For study purposes the patients will undergo three MRI scans and two PET-CT
scans in addition to the standard pre-nCRT PET-CT scan. MRI scanning is a safe
procedure, no ionizing radiation is used. During the MRI exams, an intravenous
contrast agent is administered to the patient. This can lead to mild side
effects of headache, nausea, injection site reaction, disturbed sense of taste
and feeling hot. The use of the contrast agent has a very low risk of an
allergic reaction to the contrast medium.

Before the MRI exam can take place, the glomerular filtration rate (GFR) needs
to be known. If no recent value (<3 months) is known, a venous punction is
required. The majority of patients, however, will have a recent GFR value
available as it is required for conventional treatment planning
(contrast-enhanced planning CT).

Both the MRI and PET-CT scans will be scheduled in combination with standard
diagnostic scans, radiation treatment or standard follow-up appointments. The
scans will be performed before nCRT, after 2 weeks of the nCRT regimen and 5-7
weeks after the end of the preoperative treatment (1-2 weeks prior to surgery).

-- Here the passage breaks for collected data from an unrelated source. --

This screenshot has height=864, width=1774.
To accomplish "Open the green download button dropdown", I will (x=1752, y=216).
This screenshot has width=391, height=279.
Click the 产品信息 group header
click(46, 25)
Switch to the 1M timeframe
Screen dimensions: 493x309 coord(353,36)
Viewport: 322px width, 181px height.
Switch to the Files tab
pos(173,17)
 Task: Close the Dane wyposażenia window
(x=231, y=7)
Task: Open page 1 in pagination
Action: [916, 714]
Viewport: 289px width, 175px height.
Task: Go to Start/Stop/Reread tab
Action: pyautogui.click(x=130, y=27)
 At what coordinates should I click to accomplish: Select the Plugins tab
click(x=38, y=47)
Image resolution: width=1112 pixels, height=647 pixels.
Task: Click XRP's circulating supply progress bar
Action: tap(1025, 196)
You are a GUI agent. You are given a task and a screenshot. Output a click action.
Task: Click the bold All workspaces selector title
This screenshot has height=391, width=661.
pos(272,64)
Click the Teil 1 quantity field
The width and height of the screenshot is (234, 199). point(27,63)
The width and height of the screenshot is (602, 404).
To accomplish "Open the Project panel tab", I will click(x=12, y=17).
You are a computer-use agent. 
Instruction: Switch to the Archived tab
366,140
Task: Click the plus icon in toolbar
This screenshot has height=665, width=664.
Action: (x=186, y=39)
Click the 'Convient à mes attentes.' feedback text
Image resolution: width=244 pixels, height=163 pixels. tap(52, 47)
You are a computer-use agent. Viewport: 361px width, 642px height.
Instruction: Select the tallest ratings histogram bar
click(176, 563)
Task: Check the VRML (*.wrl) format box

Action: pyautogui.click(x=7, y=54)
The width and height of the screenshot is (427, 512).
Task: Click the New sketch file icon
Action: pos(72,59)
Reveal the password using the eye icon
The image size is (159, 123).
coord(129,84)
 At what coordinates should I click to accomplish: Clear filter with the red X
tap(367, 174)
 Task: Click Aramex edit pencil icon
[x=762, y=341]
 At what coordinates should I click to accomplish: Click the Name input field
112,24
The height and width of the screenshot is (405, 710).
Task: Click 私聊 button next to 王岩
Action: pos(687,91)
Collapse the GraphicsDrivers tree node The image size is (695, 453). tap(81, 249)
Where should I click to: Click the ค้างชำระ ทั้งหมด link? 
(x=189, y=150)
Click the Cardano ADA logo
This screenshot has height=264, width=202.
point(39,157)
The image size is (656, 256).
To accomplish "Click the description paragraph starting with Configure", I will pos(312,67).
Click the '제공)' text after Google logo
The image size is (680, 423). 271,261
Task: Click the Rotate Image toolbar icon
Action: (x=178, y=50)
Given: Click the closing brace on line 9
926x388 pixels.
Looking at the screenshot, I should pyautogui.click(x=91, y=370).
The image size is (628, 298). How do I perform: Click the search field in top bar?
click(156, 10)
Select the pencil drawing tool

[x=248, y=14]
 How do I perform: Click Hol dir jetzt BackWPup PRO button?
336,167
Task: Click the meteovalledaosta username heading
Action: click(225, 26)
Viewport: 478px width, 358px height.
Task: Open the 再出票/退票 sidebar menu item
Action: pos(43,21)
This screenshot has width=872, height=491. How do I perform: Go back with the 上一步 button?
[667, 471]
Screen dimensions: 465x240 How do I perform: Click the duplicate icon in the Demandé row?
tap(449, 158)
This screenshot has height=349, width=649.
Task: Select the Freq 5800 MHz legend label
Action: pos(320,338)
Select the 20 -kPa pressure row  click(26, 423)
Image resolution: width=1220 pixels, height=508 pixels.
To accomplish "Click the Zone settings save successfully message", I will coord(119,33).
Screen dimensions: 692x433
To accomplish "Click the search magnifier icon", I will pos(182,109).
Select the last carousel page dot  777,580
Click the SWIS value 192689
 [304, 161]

The PET-CT scans will be planned on the same day as and preceding the MRI
scans. For the patients included in the study, there is no individual benefit.
For each PET-CT there is an irradiation load of approximately 6.1 mSv, which
involves moderate risk for the patient of developing a second malignancy.
Therefore patients will be excluded from later studies involving additional
irradiation unless patients directly benefit from these studies.